Unter der Karenzentschädigung, oder auch der sogenannten Konkurrenzklausel, wird eine solche Entschädigung beschrieben, die ein Unternehmen einem ausgeschiedenen Gesellschafter nach Beendigung des Arbeitsverhältnisses zu zahlen hat, wenn ein nachträgliches Wettbewerbsverbot besteht. Die gesetzliche Grundlage der Karenzentschädigung bilden §§ 74-75f HGB sowie § 110 GewO.
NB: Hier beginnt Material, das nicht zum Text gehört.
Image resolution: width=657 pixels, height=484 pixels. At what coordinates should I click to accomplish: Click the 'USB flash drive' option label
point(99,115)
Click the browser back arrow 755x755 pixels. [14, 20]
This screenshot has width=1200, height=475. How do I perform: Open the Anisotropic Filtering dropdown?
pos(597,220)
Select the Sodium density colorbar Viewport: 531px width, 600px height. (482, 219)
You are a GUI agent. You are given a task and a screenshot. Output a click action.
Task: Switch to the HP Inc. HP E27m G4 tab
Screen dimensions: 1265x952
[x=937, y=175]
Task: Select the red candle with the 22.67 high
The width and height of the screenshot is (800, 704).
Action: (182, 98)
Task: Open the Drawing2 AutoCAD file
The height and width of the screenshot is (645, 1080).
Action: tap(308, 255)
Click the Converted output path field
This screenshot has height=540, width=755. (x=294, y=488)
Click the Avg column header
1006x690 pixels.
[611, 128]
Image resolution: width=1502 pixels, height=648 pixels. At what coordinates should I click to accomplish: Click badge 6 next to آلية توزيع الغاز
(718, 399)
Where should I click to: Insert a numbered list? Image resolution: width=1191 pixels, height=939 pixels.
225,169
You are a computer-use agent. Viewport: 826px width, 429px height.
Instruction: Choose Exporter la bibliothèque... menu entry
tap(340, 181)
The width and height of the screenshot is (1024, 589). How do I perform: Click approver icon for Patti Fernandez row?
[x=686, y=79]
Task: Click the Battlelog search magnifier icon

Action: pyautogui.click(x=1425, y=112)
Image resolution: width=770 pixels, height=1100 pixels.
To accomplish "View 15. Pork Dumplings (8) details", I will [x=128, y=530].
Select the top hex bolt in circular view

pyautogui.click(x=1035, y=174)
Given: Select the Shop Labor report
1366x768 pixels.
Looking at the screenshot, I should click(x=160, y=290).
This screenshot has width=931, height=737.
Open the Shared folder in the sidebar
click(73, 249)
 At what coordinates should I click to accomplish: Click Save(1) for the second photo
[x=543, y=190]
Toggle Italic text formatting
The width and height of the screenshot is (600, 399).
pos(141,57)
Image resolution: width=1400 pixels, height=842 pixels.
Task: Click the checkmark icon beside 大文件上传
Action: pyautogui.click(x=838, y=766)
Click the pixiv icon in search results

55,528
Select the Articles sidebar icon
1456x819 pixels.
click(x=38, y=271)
Mit Urteil vom 20. Januar 2015 (Az.: II ZR 369/13[1]) bestätigte der Bundesgerichtshof (BGH) seine bisherige Rechtsprechung bezüglich der Karenzentschädigung bei GmbH-Geschäftsführern und bezog sich dabei vorwiegend auf die angemessene Dauer eines Wettbewerbsverbots.
Der Leitsatz des Urteils des Bundesgerichtshofes lautet:
„Kundenschutzklauseln, die zwischen einer GmbH und einem ihrer Gesellschafter anlässlich des Ausscheidens aus der Gesellschaft vereinbart werden, sind nichtig, wenn sie in zeitlicher Hinsicht das notwendige Maß übersteigen, das in der Regel zwei Jahre beträgt.“
Zum Sachverhalt:
Der zugrundeliegende Sachverhalt spielte sich zwischen der Beklagten, einer im Jahr 2001 durch die Geschäftsführer der Parteien gegründeten GmbH, und der Klägerin ab, einer GmbH, die die Anteile der Beklagten aus deren Niederlassung in der Stadt H. erhielt. Diese Niederlassung der Beklagten wurde zunächst durch den jetzigen Geschäftsführer der Klägerin betreut, der im Jahr 2006 seine Anteile an der Beklagten im Zuge seines Ausscheidens an die Klägerin verkaufte.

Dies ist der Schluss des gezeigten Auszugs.